Dapper Labs, a leading blockchain company, has terminated payment services for holders of non-fungible tokens with ties to Russia, citing EU sanctions in a blog post.
- According to the firm’s announcement, users subject to the penalties will retain ownership of their NFTs and monies, however, they will not be able to transfer or utilize them in any way. Any NFT that an affected user previously bought still belongs to that user, despite the new regulation.
- This decision has gotten a mixed response from the cryptocurrency community. Some members said that the issue was entirely outside the firm’s control. In contrast, others claimed these restrictions were against cryptocurrencies’ decentralization and censorship-resistant features.
See Related: Russian Government To Legalize Crypto For Cross-Border Payments
EU Sanctions Against Russia
- The EU sanctions constitute a step forward from earlier limitations on cryptocurrencies in April. The supply of crypto-asset wallets, accounts, and custody services is prohibited under the most recent round of EU sanctions on Russia, announced on October 6. This prohibition applies regardless of the overall value of the assets.
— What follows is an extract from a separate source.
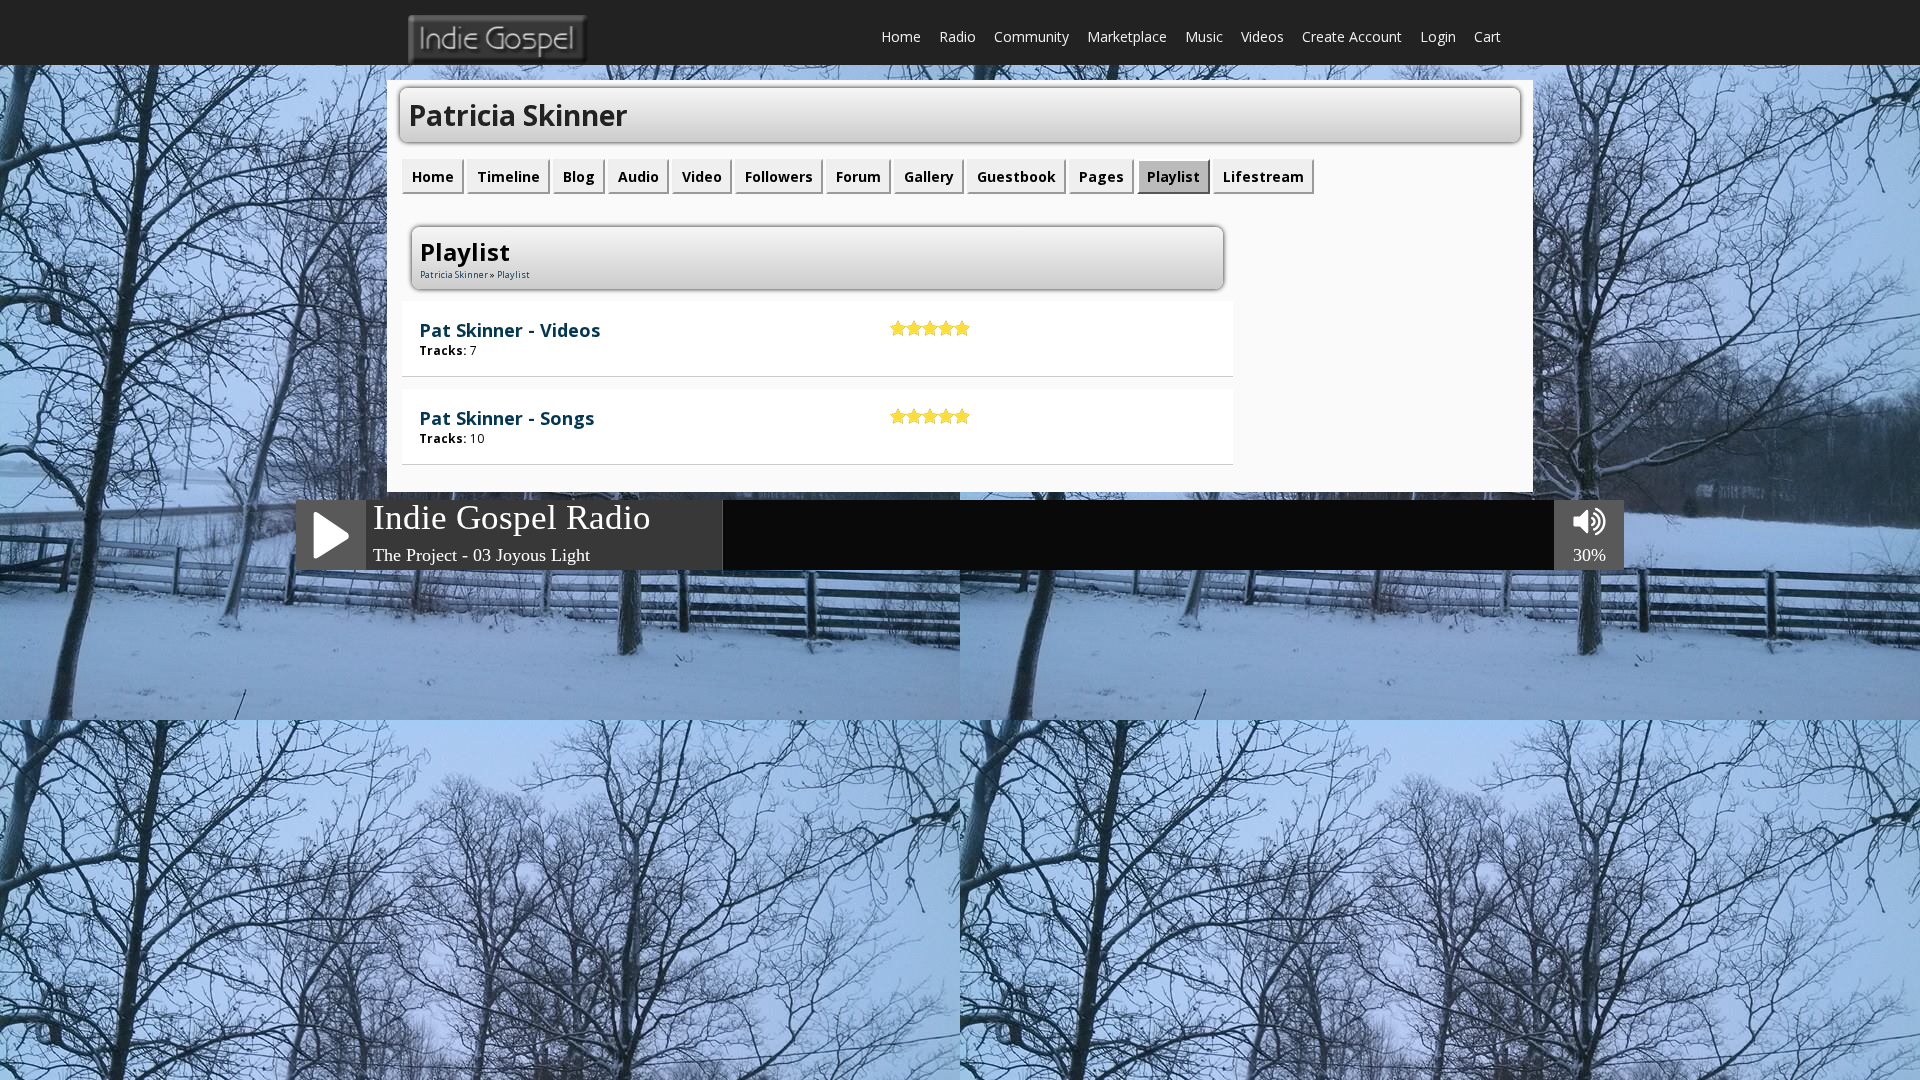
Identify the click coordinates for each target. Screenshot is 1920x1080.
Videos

- According to a press release from the EU, current restrictions on bitcoin assets have been enhanced by prohibiting services regardless of the value of a wallet. This was previously restricted to €10,000.
- The harsher penalties are meant as retaliation for “Russia’s continuous escalation and unlawful war against Ukraine.” This includes the mobilization of more soldiers and the blatant use of nuclear threats.
- The penalties which target the Russian government, economy, and international target, include financial sanctions against banning the operations of crypto firms in Russia.